Décidément, Esther Benbassa a le chic pour mettre les pieds dans le plat. Dans l’introduction du livre qu’elle vient de diriger, Minorités visibles en politique, elle n’hésite pas à mettre en cause l’idéal républicain, tel qu’il s’exprime ordinairement dans ce pays : « En devenant français, écrit-elle, il faudrait oublier d’où l’on vient, ses langues d’origine, ses coutumes, la culture de ses pères. Comme le requiert la paranoïa nationaliste, c’est vierge qu’on entre en francité. » Ce faisant, Esther Benbassa éclaire le débat en permettant de mieux distinguer deux notions bien souvent confondues, quoiqu’elles soient opposées : l’intégration (qui accepte l’autre et l’accueille en effet) et l’assimilation (qui constitue au contraire une négation de l’autre, puisqu’on l’accueille à condition qu’il cesse d’être lui-même).

C’est donc la reconnaissance des minorités visibles qui est ici posée. Evidemment, le contexte européen d’aujourd’hui est plutôt au repli sur soi, et à la défiance à l’égard de ces problématiques. Ainsi, en octobre 2010, dans un discours demeuré célèbre, Angela Merkel affirmait que le multiculturalisme « a échoué, totalement échoué ». En février 2011, David Cameron critiquait à son tour « la doctrine du multiculturalisme d’Etat » qui, selon lui, a « encouragé différentes cultures à vivre séparées les unes des autres ». Quelques jours plus tard, Nicolas Sarkozy rejoignait lui aussi la position de ses deux collègues, en déclarant à ce sujet : « Oui, c’est un échec. » Mais la question se pose : échec, ou refus du multiculturalisme ?

Politiques, attention !

De nombreuses contributions de cet ouvrage collectif indiquent que les politiques d’aujourd’hui auraient tort de se détourner des minorités visibles. Comme le précise John A. Garcia, en 2008, aux Etats-Unis, lors de l’élection présidentielle de 2008, ont voté pour Obama 43 % des électeurs blancs, 62 % des électeurs asiatiques, 67 % des hispaniques et 95 % des noirs. En d’autres termes, Obama a été élu grâce aux voix des minorités visibles. Evidemment, la question se pose en France en des termes différents. Mais comme le rappelle Vincent Tiberj dans un autre article, en 2007, 80 % des électeurs originaires du Maghreb et d’Afrique subsaharienne ont voté pour Ségolène Royal au second tour. Bref, la gauche comme la droite devraient être attentives à ces éléments de sociologie politique…

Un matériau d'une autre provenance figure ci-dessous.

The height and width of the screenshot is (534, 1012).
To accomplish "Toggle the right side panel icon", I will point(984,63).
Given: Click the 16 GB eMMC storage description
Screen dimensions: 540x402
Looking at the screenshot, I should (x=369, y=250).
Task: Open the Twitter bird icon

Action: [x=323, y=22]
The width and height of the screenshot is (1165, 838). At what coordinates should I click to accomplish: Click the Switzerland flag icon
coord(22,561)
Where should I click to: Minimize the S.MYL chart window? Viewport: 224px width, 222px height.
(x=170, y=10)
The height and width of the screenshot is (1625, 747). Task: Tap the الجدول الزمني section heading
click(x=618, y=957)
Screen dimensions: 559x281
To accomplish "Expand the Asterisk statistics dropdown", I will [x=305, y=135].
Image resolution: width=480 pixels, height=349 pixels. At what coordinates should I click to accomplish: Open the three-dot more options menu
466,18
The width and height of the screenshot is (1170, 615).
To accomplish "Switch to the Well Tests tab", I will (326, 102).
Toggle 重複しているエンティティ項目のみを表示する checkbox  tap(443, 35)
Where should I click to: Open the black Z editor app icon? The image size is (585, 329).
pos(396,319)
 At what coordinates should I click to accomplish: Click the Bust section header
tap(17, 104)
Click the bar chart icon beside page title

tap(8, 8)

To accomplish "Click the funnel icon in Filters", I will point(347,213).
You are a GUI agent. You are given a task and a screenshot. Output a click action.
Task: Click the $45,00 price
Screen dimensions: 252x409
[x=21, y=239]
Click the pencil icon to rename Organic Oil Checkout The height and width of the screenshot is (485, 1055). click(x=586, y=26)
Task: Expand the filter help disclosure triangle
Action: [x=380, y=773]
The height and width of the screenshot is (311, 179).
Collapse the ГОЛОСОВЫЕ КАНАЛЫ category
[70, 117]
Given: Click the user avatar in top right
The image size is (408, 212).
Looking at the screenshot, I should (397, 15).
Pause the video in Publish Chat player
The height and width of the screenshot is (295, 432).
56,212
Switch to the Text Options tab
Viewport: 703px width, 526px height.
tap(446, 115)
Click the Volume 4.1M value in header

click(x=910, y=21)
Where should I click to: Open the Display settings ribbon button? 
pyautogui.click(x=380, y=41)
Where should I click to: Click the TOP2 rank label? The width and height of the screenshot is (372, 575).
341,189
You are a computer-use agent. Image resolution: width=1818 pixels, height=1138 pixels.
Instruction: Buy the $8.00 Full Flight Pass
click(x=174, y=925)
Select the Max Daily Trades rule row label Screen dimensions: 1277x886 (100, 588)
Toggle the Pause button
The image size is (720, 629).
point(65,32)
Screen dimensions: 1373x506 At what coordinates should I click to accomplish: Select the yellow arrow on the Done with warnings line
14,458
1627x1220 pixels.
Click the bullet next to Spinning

Cependant, au-delà de ces considérations électorales, reste à élaborer une philosophie politique nouvelle, qui garantisse le « Pari(s) du vivre ensemble », puisque c’est le nom de l’association qui a organisé le colloque à l’origine de cet ouvrage. Il conviendrait en France que l’on accepte de penser ensemble l’égalité et la diversité. En effet, bien que certains auteurs cherchent à les opposer systématiquement, il convient d’affirmer la nécessité des deux : la diversité sans l’égalité, c’est une jungle magnifique et féroce, où règne la loi du plus fort. Mais l’égalité sans la diversité, c’est la dictature du conformisme universel, l’hégémonie d’un modèle dominant, qui aboutit aussi, finalement, au règne du plus fort. C’est pourquoi une vraie politique équitable se doit d’articuler « reconnaissance et redistribution », pour reprendre les concepts de Nancy Fraser, seul moyen d’aboutir à une véritable justice sociale.


MINORITÉS VISIBLES EN POLITIQUE sous la direction d’Esther Benbassa. CNRS Editions, 368 p., 24 €.